Electromagnetism in 1820–1821

By the mid-nineteenth century, and in the wake of the rapid expansion of electrical telegraphy, electromagnetism and electrodynamics became prominent fields of academic research.¹³ It became apparent at that point that there were already two competing theories. Based on very different concepts, they were thus not amenable to any effort at direct comparison. On the one hand stood electrodynamics, first developed by André-Marie Ampère in Paris and since widely disseminated. It dealt with the mutual attraction and repulsion of infinitesimal elements of electrical current in a fully mathematical way. The forces involved were conceived as central, acting at a distance along the lines connecting the pointlike centers of force. In 1846, Wilhelm Weber greatly expanded this theory by extending it to induction effects. On the other hand, Michael Faraday in London had qualitatively, while still very precisely, captured electrical and magnetic effects and the connection between them and developed completely different concepts. His central notions were those of electrical and magnetic lines of force whose interactions with each other and with matter gave rise to all electrical, magnetic, and electromagnetic phenomena. There was no action at a distance; it occurred only at points of immediate contact. Faraday’s framework, unlike Ampère’s, encompassed a huge range of extraordinarily diverse phenomena, from electrochemical decomposition to electrical discharges in rarefied gases, electromagnetic induction, the magnetic properties of various materials, and the effect of magnetism on light. Despite the universal acclaim with which Faraday’s numerous experimental discoveries had been greeted, his concepts and explanations had found very little resonance. Among his contemporaries who knew of them at all, most found them nearly unintelligible. This began to change only in the late 1850s, when James Clerk Maxwell began to develop a mathematical formulation of Faraday’s principles, in the end presenting field theory, as it was now called, as a viable alternative to Ampère-Weber action at a distance. With this development, the stark contrast between the two frameworks became especially striking. During the second half of the nineteenth century, the divide between the two theories and their respective frameworks, along with a third, Carl Neumann’s potential theory, would be one of the most important debates in physics.

__________

[TASK TO COMPLETE]: In the passage on electromagnetism, who extended Ampère's electrodynamics to induction effects in 1846?

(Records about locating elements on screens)

__________

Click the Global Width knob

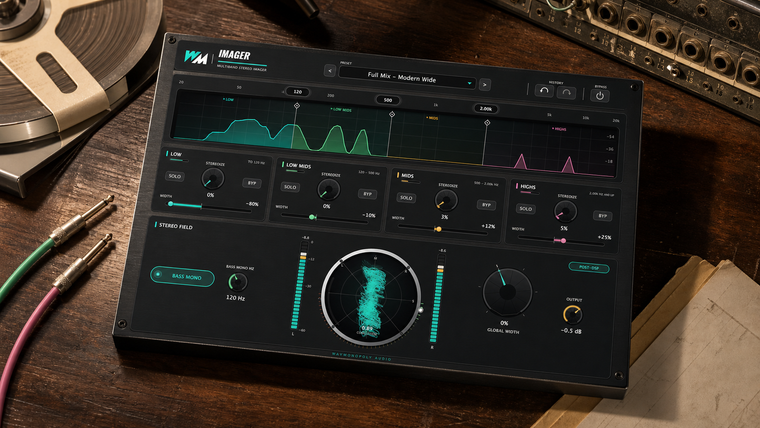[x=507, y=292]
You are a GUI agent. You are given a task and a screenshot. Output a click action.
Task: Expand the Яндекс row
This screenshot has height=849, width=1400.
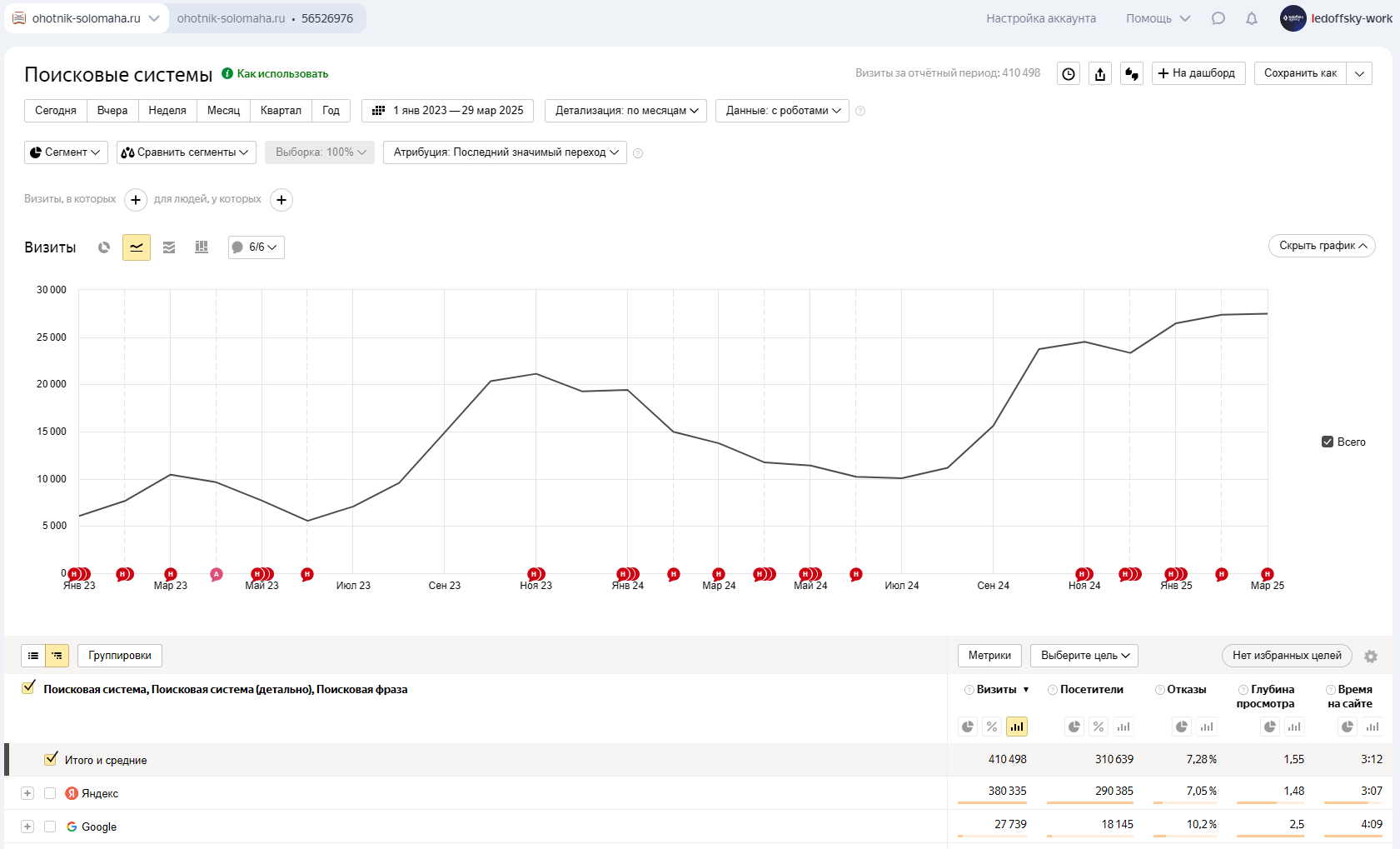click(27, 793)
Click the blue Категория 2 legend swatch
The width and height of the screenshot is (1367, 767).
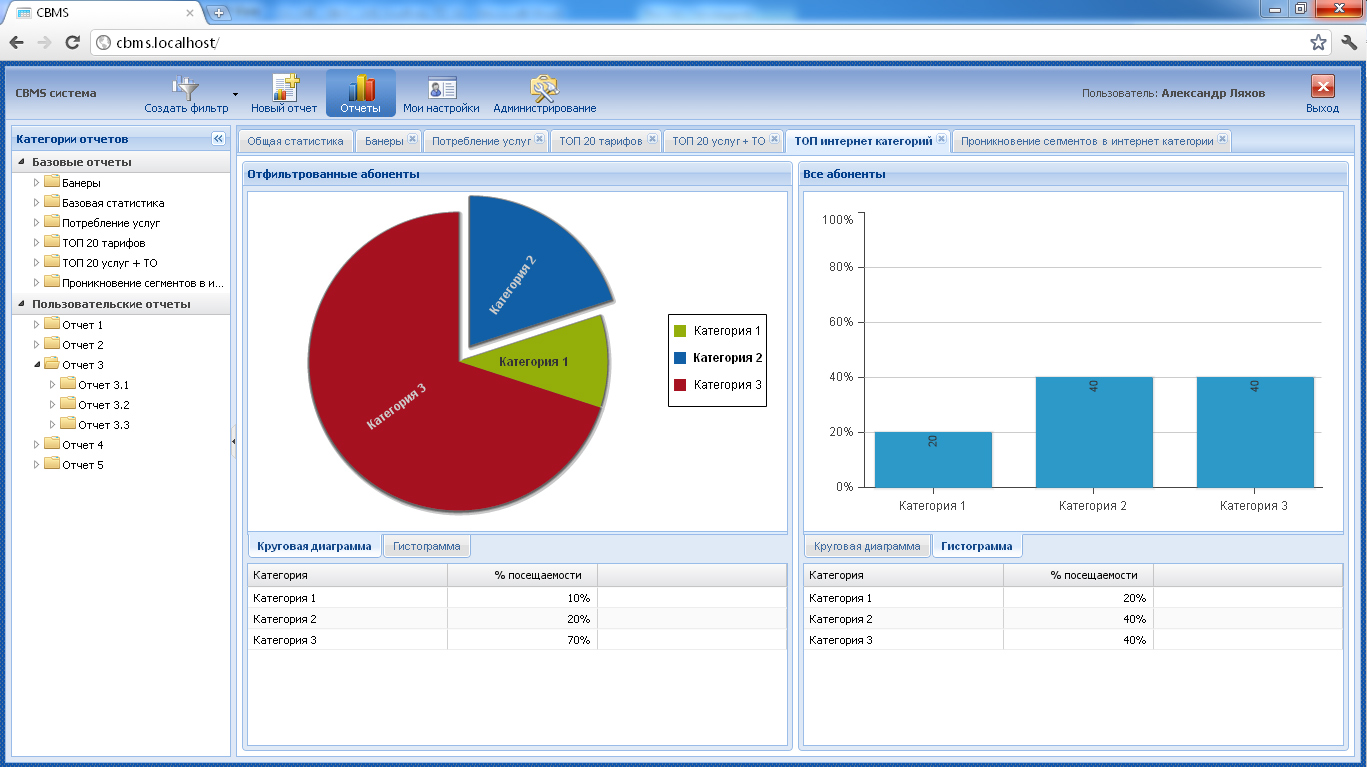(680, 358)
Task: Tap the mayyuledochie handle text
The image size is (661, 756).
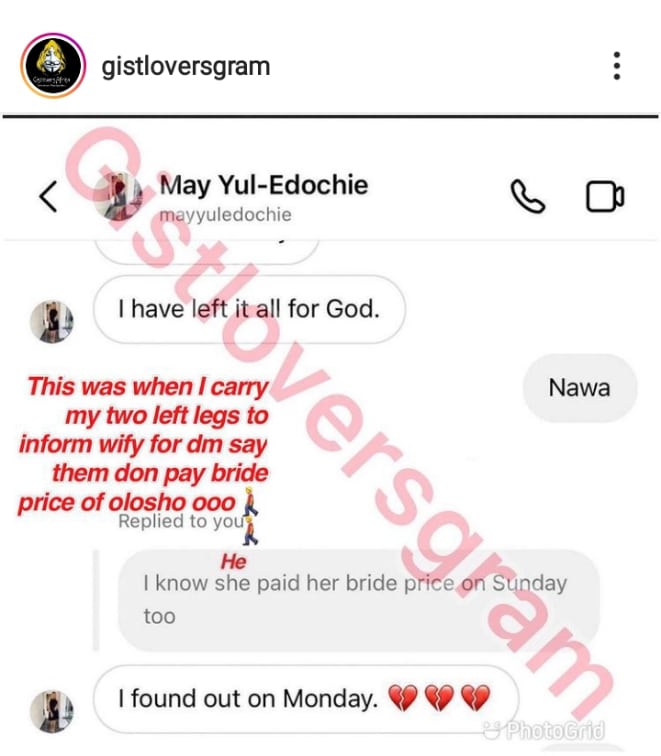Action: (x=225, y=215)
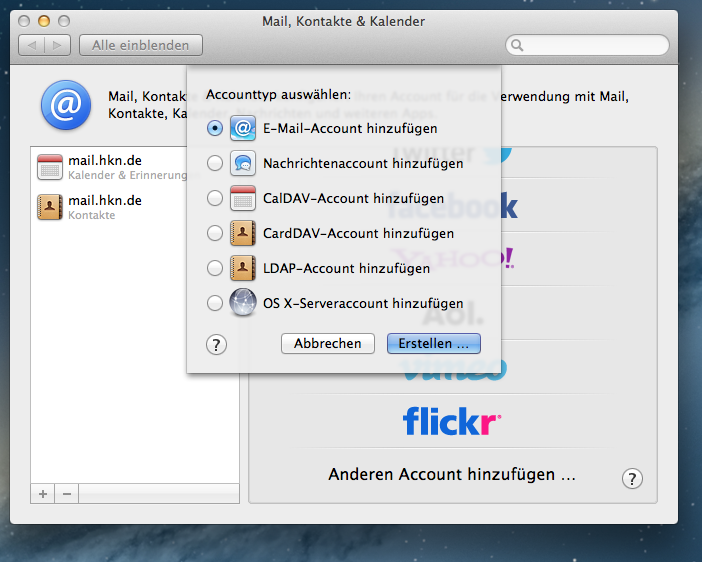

__________

[THE REPLY]: Wilhelm Weber